一方で、作品を作ることは作り手の態度の表明に他ならない。脚本や映像が人の手によって創られるがゆえに、そこに描かれる人々やストーリーは「プロパガンダ性」を帯びざるを得ない。なぜなら意識的にも無意識的にも、創作という行為には作り手の「意志」が込められるからだ。
さらにフィンチャーは「観る側」の視点にも意識的だ。「人は映画館の暗闇の中で観たものを信じてしまう。俺たちの責任は大きい。」こう劇中で宣言した上で、マンク、そしてフィンチャーはこのメタ的なストーリーを書き上げる。ここにはフィンチャーとマンクの創作者としての重なり合いを見て取ることができる。
とするならば、「俺の仕事は物語を紡いで方向を示すことだ。」そう自身の仕事を定義するマンクが、新聞王ハーストをモデルに『市民ケーン』の脚本を書きそこに自身のクレジットを入れたのは、「後世のため」に自身の態度表明をするためだったと考えられる。同時に、フィンチャーが「いま(2020年当時)」この映画をつくったのは、トランプ率いる共産党によって分断の嵐が吹き荒れていた世の中における一種の態度表明だったのかもしれない。

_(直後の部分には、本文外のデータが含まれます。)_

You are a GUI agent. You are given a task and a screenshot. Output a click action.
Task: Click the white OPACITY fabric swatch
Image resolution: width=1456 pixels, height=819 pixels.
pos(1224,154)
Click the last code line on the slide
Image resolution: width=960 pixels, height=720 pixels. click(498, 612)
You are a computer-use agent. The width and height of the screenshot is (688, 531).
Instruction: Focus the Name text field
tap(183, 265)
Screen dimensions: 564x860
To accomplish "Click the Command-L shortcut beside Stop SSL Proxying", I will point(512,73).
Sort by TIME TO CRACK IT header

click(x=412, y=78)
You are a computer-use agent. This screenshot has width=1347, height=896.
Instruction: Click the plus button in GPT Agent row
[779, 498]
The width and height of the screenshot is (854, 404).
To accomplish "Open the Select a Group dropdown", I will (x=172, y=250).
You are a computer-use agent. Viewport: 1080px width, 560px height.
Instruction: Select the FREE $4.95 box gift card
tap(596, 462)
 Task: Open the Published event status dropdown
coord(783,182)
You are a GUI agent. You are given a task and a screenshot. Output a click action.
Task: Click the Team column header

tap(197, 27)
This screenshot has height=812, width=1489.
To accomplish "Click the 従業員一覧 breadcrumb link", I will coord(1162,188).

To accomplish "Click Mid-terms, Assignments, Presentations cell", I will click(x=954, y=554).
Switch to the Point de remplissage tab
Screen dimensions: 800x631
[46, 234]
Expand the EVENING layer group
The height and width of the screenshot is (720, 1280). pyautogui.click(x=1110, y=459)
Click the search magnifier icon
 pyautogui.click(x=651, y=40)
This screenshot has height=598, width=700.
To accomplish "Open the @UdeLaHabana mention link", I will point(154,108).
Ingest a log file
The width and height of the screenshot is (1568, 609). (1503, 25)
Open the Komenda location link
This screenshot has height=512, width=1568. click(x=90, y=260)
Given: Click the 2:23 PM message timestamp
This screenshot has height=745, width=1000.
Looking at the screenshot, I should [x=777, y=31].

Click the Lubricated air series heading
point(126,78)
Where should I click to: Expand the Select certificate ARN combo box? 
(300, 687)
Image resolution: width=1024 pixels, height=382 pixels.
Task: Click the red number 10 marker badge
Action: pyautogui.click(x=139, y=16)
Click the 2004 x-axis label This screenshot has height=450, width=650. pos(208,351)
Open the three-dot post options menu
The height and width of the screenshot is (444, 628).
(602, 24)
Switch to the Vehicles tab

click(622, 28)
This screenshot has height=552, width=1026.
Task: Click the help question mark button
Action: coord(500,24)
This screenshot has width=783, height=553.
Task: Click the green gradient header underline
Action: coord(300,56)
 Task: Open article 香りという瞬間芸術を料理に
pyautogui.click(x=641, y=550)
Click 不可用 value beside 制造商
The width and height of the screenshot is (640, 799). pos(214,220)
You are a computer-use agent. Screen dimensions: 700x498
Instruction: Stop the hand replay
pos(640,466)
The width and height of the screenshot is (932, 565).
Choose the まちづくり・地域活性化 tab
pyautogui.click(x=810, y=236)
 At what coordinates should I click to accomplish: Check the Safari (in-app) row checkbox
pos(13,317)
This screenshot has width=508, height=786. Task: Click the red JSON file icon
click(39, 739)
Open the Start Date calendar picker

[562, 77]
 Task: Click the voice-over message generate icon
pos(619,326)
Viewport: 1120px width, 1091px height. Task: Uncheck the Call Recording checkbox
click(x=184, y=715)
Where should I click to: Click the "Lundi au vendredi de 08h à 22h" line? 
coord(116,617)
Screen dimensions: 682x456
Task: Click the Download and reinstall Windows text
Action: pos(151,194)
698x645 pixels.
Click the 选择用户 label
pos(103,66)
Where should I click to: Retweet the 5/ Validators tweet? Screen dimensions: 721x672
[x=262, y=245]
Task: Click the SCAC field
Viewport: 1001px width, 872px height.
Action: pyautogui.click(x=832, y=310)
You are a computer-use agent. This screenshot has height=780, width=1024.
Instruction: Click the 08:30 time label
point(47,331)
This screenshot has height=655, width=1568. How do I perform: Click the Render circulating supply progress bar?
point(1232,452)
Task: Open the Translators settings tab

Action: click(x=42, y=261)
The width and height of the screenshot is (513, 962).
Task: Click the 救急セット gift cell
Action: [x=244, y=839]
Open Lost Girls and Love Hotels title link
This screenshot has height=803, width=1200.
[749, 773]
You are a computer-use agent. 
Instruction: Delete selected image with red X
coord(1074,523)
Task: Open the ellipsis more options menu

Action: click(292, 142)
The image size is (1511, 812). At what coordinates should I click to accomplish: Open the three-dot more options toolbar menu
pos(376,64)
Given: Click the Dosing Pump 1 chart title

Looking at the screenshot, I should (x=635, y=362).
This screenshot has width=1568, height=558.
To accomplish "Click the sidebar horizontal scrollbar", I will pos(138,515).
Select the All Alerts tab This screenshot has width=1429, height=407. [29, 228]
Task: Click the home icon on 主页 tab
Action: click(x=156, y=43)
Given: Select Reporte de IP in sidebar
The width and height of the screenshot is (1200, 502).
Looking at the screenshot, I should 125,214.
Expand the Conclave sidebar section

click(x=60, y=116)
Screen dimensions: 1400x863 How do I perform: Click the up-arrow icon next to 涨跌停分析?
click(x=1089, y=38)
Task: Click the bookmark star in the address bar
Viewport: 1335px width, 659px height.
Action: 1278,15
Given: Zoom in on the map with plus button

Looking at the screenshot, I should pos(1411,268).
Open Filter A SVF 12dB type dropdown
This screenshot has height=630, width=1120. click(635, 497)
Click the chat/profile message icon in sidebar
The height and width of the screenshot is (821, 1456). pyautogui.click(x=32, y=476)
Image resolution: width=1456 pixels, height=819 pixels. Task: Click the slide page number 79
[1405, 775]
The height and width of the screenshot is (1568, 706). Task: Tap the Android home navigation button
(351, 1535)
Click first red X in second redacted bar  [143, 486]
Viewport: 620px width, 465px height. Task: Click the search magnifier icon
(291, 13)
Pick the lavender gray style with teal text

こうした、「作品をつくる」という行為が決して逃れられないプロパガンダ性(メッセージ性)は、『市民ケーン』におけるケーンの「自己愛」とどう切り分けられるのだろう。ケーンは「社会的弱者の味方と言いながら、結局自分のことしか考えていない」と批判される。けれども、「創作」は自意識なくしては成立しない行為であるようにも思える。誰かを愛することは、同時に自分の中に沸き起こる愛情を愛することでもあるのではないか。「誰かのため」と「自分のため」とは表裏一体なのではないか。私たちは一体何を信じて作品をつくり、何を信じて他者と接すればよいのだろうか。ケーンが死に際につぶやく「ローズバッド」という言葉は、この映画を中心に交差する様々な視線に、愛にまつわる「単純な問い」を投げかけるのである。